The fastest way to tell LinkedIn you’re an active, valuable member is to talk, ​not lurk. Skip the passive tactic of silently viewing profiles and jump straight into real chats with people who already know you. When messages bounce back and forth, the platform sees live engagement and starts nudging your future posts higher in the feed.

Talk to the people who always answer

Start with a list of ten friends, colleagues, or clients you already chat with on WhatsApp or Slack. Send each of them a quick, sincere note on LinkedIn. No links, no pitch, just a line that invites a reply:

“How did the product launch go last month? Still catching your breath?”
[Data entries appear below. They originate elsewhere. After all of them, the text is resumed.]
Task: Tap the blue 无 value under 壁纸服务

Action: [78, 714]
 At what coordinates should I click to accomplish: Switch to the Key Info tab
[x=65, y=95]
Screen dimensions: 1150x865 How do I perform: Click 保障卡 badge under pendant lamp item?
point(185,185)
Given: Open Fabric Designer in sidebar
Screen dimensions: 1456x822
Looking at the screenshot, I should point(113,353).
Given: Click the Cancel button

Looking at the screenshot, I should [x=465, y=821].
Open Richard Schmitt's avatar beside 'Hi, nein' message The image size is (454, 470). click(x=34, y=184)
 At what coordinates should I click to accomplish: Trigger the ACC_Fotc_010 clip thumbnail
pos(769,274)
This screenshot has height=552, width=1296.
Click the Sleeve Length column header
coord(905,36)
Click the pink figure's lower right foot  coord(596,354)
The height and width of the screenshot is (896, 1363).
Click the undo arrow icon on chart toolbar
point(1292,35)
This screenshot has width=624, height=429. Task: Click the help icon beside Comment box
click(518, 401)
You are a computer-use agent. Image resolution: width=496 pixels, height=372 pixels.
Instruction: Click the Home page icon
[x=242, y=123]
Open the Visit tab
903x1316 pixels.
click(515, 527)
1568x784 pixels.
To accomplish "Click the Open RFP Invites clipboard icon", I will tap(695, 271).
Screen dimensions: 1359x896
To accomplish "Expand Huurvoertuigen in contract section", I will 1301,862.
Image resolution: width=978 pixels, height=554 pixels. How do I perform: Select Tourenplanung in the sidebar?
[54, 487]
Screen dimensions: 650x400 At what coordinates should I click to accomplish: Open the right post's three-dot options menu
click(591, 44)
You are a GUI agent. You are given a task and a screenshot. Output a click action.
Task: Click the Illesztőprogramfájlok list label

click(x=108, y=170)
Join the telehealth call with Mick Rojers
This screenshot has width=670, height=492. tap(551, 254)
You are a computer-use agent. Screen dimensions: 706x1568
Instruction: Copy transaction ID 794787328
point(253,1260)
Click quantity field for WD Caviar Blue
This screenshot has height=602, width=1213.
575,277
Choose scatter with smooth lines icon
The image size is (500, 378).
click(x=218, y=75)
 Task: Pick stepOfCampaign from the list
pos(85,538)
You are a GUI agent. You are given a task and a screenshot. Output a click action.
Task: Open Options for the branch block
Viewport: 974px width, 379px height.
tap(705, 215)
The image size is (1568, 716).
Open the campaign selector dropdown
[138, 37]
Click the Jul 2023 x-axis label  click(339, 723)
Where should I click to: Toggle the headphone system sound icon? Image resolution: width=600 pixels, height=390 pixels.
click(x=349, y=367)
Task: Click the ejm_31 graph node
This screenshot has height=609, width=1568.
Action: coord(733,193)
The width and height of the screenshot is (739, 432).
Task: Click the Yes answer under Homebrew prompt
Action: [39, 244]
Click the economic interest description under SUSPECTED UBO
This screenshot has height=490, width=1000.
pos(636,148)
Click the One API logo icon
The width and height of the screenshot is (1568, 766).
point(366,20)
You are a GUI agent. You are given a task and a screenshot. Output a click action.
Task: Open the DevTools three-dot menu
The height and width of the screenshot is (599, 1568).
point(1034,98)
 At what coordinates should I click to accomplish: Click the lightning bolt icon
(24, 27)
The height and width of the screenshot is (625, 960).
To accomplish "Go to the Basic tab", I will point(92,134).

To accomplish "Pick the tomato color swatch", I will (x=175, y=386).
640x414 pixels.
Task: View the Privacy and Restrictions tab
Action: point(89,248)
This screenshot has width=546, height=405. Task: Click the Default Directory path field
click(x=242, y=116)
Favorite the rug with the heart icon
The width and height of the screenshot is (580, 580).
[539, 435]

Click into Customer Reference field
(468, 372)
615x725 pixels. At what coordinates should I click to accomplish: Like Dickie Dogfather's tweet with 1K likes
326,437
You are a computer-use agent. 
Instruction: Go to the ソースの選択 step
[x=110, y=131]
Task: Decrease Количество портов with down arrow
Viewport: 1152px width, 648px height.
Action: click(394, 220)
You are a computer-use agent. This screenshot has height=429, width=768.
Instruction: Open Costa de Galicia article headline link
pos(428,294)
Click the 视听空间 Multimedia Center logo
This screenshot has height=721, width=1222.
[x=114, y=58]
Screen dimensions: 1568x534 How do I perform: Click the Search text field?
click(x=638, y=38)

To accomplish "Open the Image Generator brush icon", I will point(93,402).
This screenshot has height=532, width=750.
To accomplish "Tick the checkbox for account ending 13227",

Aim for an actual back-and-forth, because a single unanswered “Hi” counts as silence.

Keep the pace steady

Reach out to ten new contacts a day. After a week you will have revived about fifty conversations, enough to convince the algorithm you belong at the top of several feeds. As your posts roll out, incoming replies will replace cold opens and the cycle sustains itself.

Stay organised with Kanbox

I track all open threads in Kanbox so nothing slips through the cracks. It sits inside LinkedIn and marks messages as tasks until I answer. Try it Kanbox for free.

Why this works

A busy inbox tells LinkedIn you are worth listening to, and it tells your network you bothered to check in before sharing your next big idea. When the first post goes live, it lands in a warmed-up feed instead of an empty room.

Leave meaningful comments

Scrolling past a post and tapping the like button takes half a second and leaves barely a ripple. A comment, on the other hand, drops a stone into the feed: the author sees your name, their followers see your perspective, and LinkedIn records a strong signal that you add value. A single helpful reply can pull more profile views than an entire week of passive scrolling.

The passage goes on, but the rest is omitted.